Australian rules footballer (born 1978)

Clinton King (born 24 March 1978) is an Australian rules footballer who played for Sydney, Collingwood and Richmond in the Australian Football League (AFL).

Recruited from Eastern Ranges, King played five AFL games in 1996, the year Sydney made a drought breaking Grand Final appearance. He was traded to Collingwood in 1998 and the following season missed a lot of football after suffering a foot stress fracture.

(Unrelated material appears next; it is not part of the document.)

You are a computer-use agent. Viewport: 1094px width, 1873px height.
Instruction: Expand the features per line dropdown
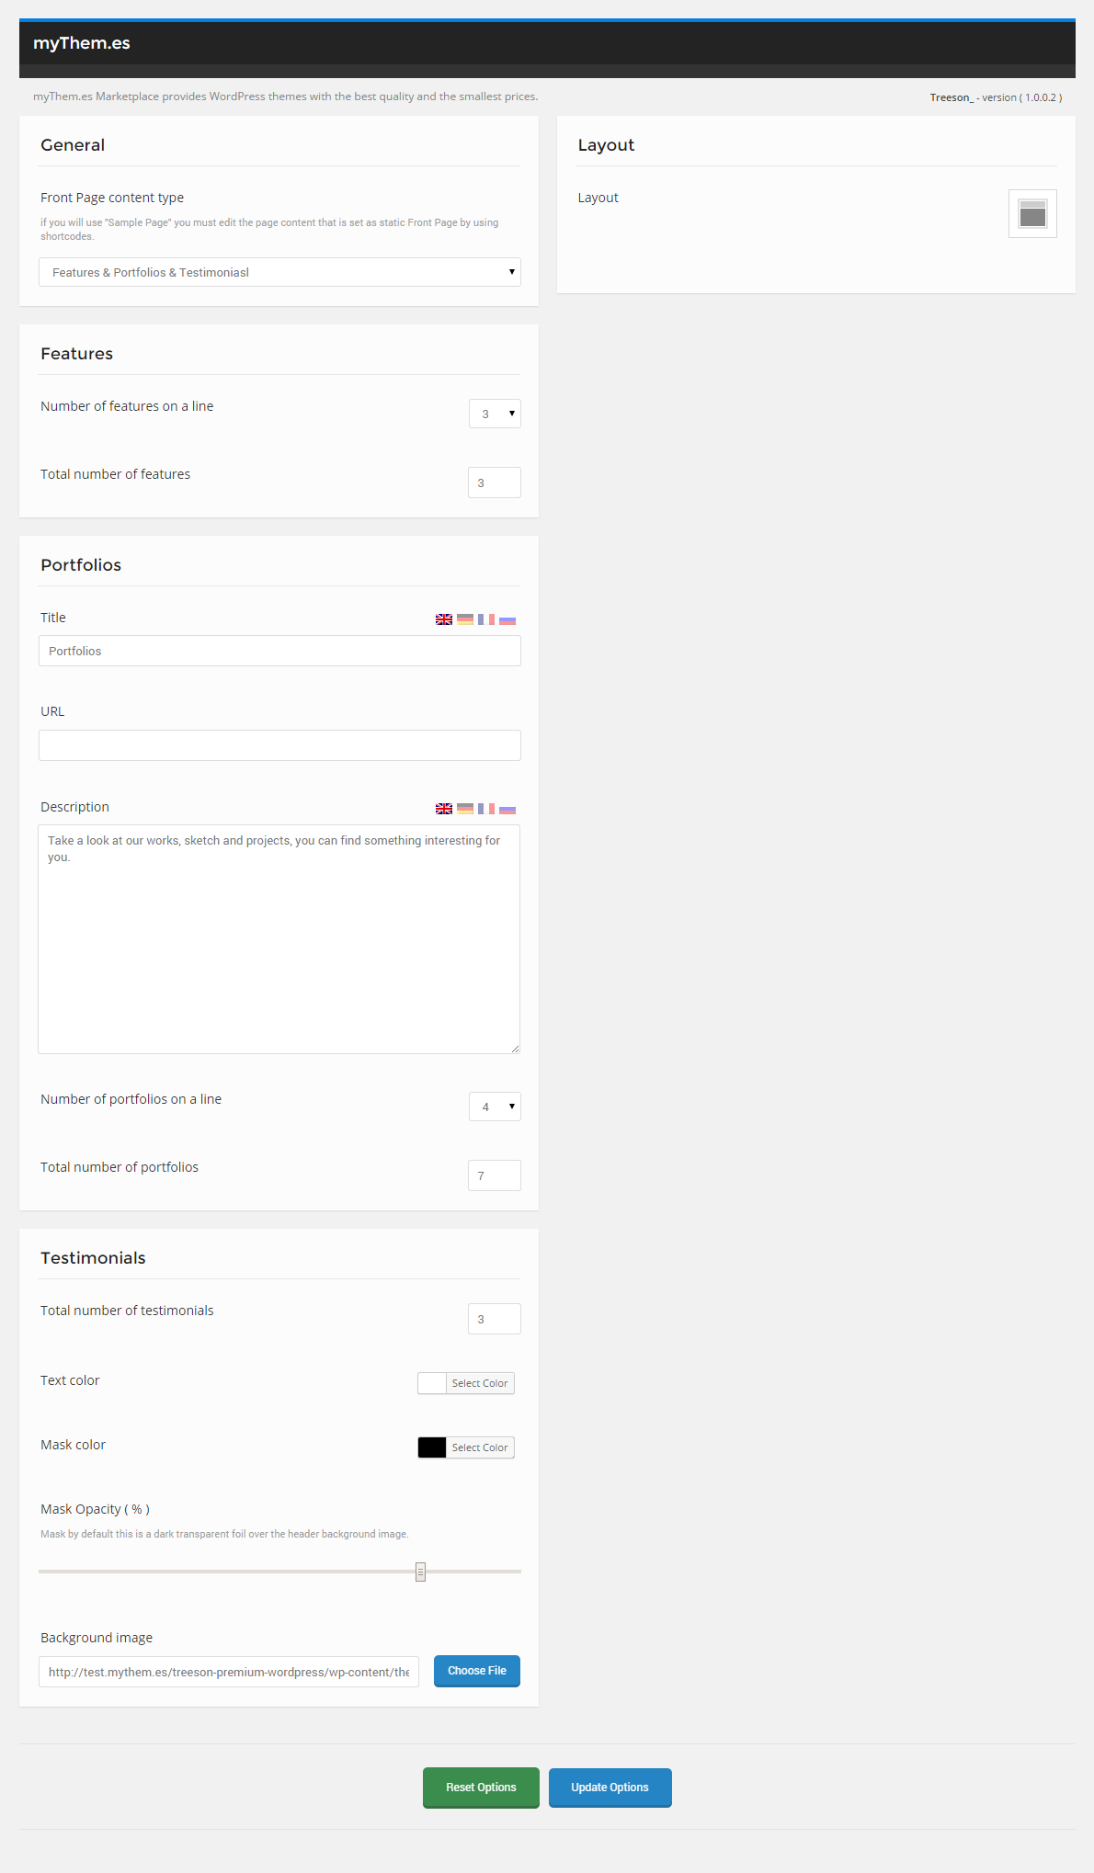click(x=495, y=414)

Collingwood off-loaded King after the 1999 season, so they could get a ruckman in Steven McKee to their club. He broke a leg in his first year at Richmond but re-established his place in the team during the 2001 season and was a member of their finals campaign. King appeared in the Preliminary Final loss to Brisbane and performed admirably with 21 disposals.

King headed to South Australian National Football League (SANFL) club South Adelaide in 2004 and won the club's best and fairest award, the Knuckey Cup. In 2005, he struggled with regularly being tagged and left the club and headed home to Melbourne at the end of the season. He is currently an assistant coach for Keysborough in the Mornington Peninsula Football League.

His father, Derek, was a league footballer at St Kilda, and Liston Trophy winner in the Victorian Football Association.